Occamy: A 432-Core 28.1 DP-GFLOP/s/W 83% FPU Utilization Dual-Chiplet, Dual-HBM2E RISC-V-based Accelerator for Stencil and Sparse Linear Algebra Computations with 8-to-64-bit Floating-Point Support in 12nm FinFET

By Gianna Paulin*, Paul Scheffler, Thomas Benz, Matheus Cavalcante, Tim Fischer*, Manuel Eggimann*, Yichao Zhang*, Nils Wistoff*, Luca Bertaccini*, Luca Colagrande*, Gianmarco Ottavi, Frank K. G¨urkaynak*, Davide Rossi, Luca Benini,
* ETH Zurich, Switzerland
Stanford University, USA
University of Bologna, Italy

We present Occamy, a 432-core RISC-V dual-chiplet 2.5D system for efficient sparse linear algebra and stencil computations on FP64 and narrow (32-, 16-, 8-bit) SIMD FP data. Occamy features 48 clusters of RISC-V cores with custom extensions, two 64-bit host cores, and a latency-tolerant multi-chiplet interconnect and memory system with 32 GiB of HBM2E. It achieves leading-edge utilization on stencils (83 %), sparse-dense (42 %), and sparse-sparse (49 %) matrix multiply.

Introduction

Sparse machine learning (ML) and high-performance computing applications in fields like multiphysics simulation and graph analytics often rely on sparse linear algebra (LA), stencil codes, and graph pattern matching [1]. These workloads achieve low FPU utilization (typically < 10 % for sparse LA) on modern CPUs and GPUs because of their sparse, irregular memory accesses and complex, indirection-based address computations [2-4]. While many specialized accelerators have been proposed for sparse ML workloads, they lack the flexibility of instruction processors [5]. We present Occamy, a flexible, general-purpose, dual-chiplet system with two 16 GiB HBM2E stacks optimized for a wide range of irregular-memory-access workloads. Each chiplet integrates a RISC-V host core and 216 lightweight, latency-tolerant RISC-V compute cores with domain-specific ISA extensions organized hierarchically in six groups of four nine-core compute clusters.

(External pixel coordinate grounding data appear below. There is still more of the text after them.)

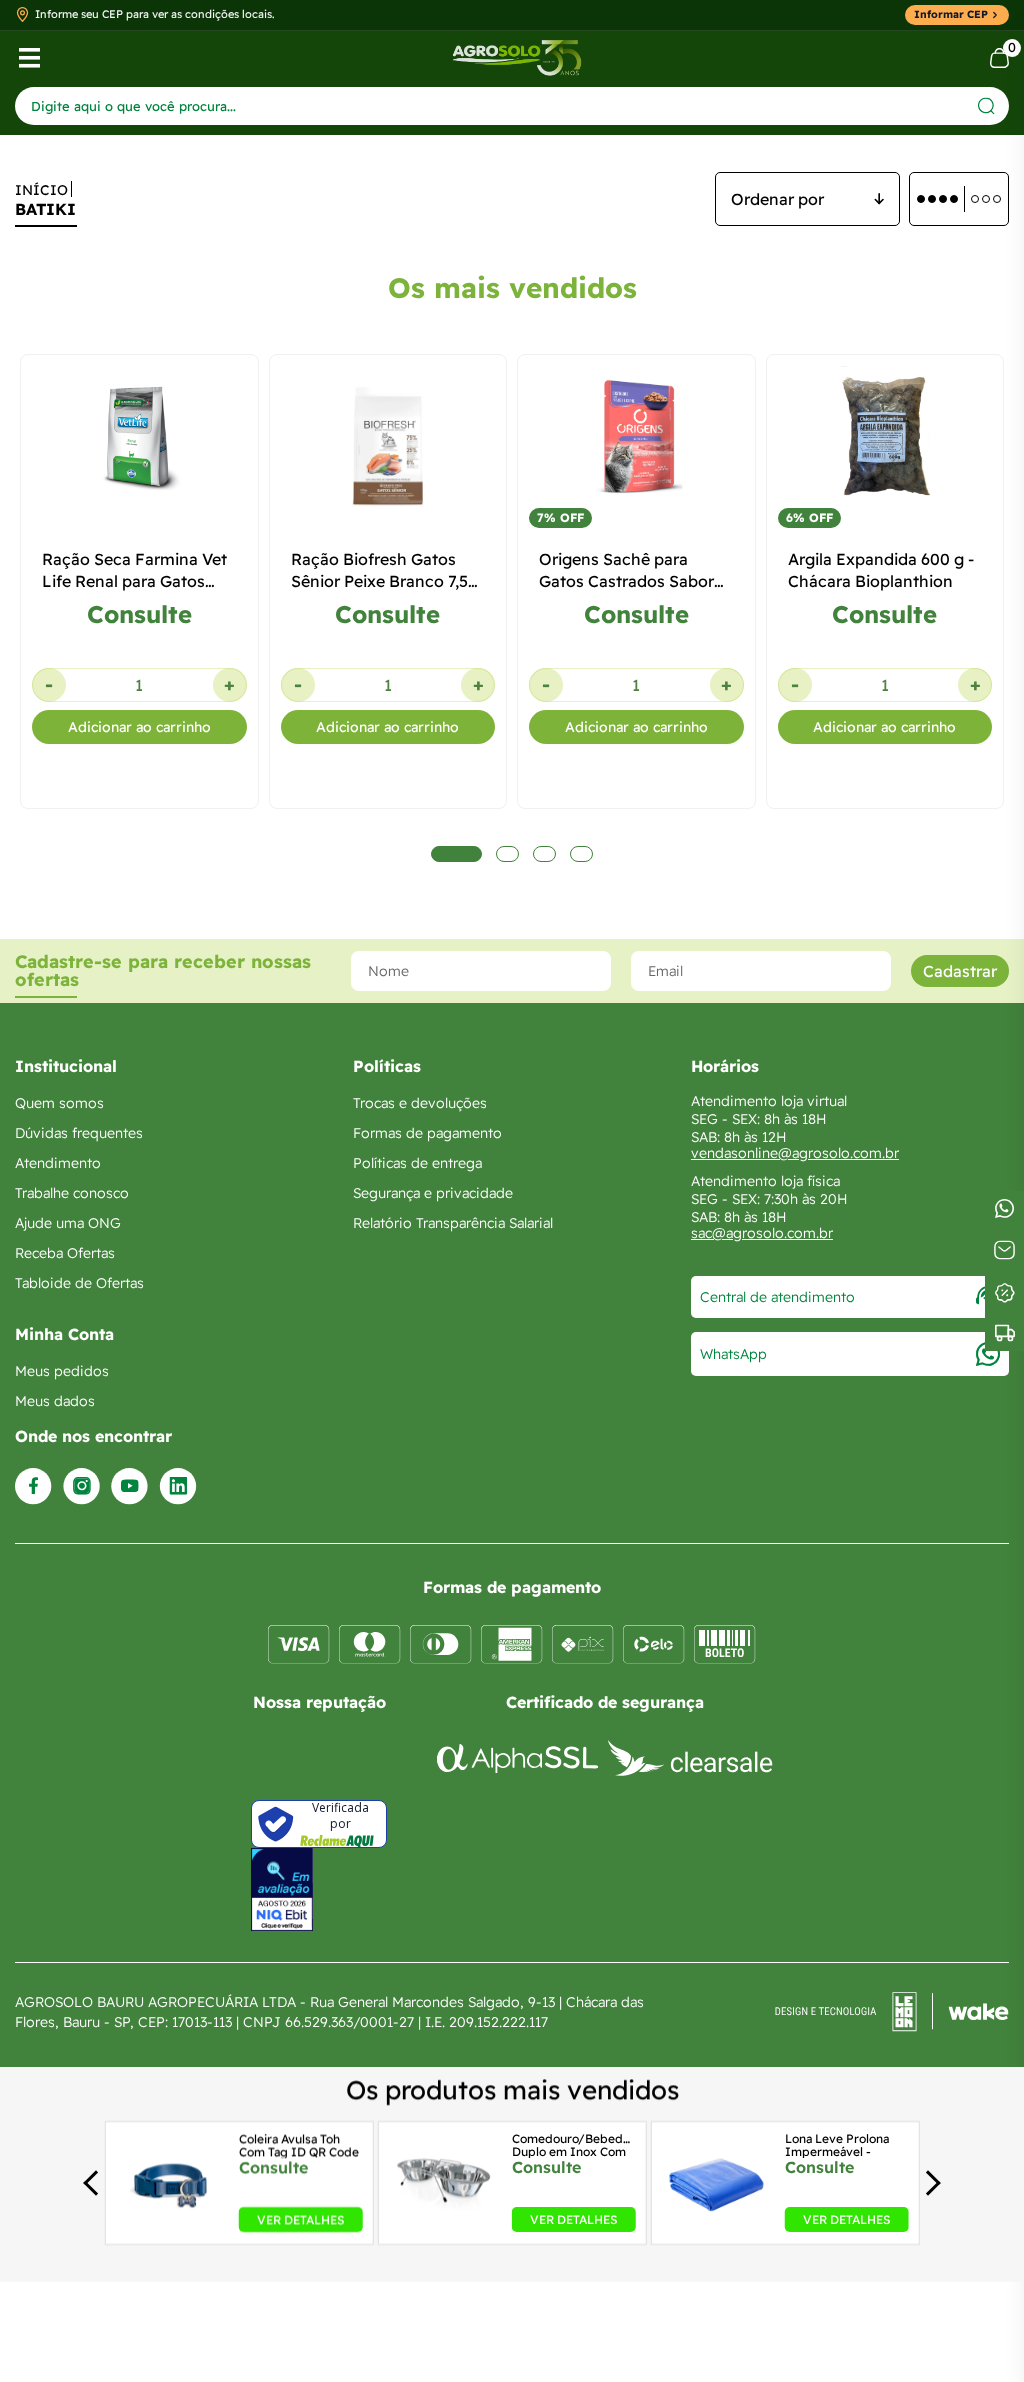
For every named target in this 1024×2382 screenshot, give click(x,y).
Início (41, 190)
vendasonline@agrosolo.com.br (795, 1153)
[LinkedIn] (178, 1486)
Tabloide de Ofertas (79, 1283)
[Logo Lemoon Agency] (892, 2012)
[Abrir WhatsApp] (974, 2331)
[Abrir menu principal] (29, 58)
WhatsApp (733, 1354)
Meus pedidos (62, 1371)
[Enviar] (986, 105)
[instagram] (81, 1486)
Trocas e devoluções (420, 1103)
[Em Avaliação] (282, 1889)
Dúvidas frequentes (79, 1133)
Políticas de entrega (417, 1163)
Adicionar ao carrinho (139, 727)
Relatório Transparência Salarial (453, 1223)
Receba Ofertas (65, 1253)
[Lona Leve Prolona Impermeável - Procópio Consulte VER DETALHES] (717, 2226)
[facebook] (33, 1486)
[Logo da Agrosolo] (516, 58)
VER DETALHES (300, 2219)
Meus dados (55, 1401)
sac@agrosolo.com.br (762, 1233)
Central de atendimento (777, 1297)
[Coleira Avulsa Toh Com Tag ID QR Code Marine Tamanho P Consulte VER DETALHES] (170, 2226)
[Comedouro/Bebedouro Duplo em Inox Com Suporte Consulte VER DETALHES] (443, 2226)
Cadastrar (960, 971)
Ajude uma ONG (68, 1223)
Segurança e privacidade (433, 1193)
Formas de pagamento (427, 1133)
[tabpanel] (139, 698)
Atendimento (58, 1163)
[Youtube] (129, 1486)
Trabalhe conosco (72, 1193)
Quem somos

Occamy demonstrates in silicon three innovations: (A) efficient multi-precision compute cores with sparse streaming units (SUs) supporting indirection, intersection, and union operations to accelerate general sparse computations, (B) a scalable, latency-tolerant, hierarchical architecture with separate data and control interconnects and distributed DMA units for agile on-die and die-to-die traffic, and (C) an innovative system-in-package 2.5D integration for two compute chiplets with two 16 GiB HBM2E stacks.